Recently, Chris Morgan of Building Blocks (a UK SDL partner), penned an article about scaling out the deployer. It is a good article and it is good to see more scaled publishing scenarios being implemented with customers.
In SDL Tridion 2009 particularly and 2011 less so, the deployer can be a bottleneck when you are trying to publish large volumes of content to your websites. Since the outset of SDL Tridion, customers have been growing in volume demand for updates to their websites. Moreover, the timeliness of the updates is become more and more important. The major difference between 2009 and 2011 is that 2011 is multi-threading, meaning that a single deployer can deploy more than one item at a time. Does not sound like much, but the multi-threaded change allows an ever larger amount of content to be published. However, it does need to be setup well and more over tested. If you want the best out of your publishing you must test the setup well.
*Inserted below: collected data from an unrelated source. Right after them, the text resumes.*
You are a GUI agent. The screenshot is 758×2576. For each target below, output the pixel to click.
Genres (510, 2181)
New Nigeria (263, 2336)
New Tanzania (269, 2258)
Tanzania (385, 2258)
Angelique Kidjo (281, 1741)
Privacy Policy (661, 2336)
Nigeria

Typically, when you ran up against the deployer bottleneck in 2009 you implemented multiple deployers. This you can still do in 2011 to get yet more throughput (because you add multi-threaded, multi-deployers). However, there are various things you need to take into account in order to ensure that you don’t run into problems.
If you read Chris’ article you get the idea of how you do this. However, I must make some corrections. The overall setup is fine but as Chris notes you can run into race conditions of multiple deployers trying to update the same content at the same time. For this reason, the setup described is not supported; you will get failures. However, there is hope! To avoid the race conditions you need to modify the setup as described in the blog post.
What is described in the post is that you have multiple deployers that are deploying all content from all publications. Instead you must have multiple deployers that are in their own right dedicated to publishing content of given publications. For instance, if you have 10 deployers you must split the publications you are publishing over each of the ten and not have any duplication. For example:
- deployer 1
- publication a
- publication b
- deployer 2
- publication c
- publication d
- etc…
This configuration you do in your publishing targets on the Content Manager and for simplicity sake each of your deployers can be configured 100% the same.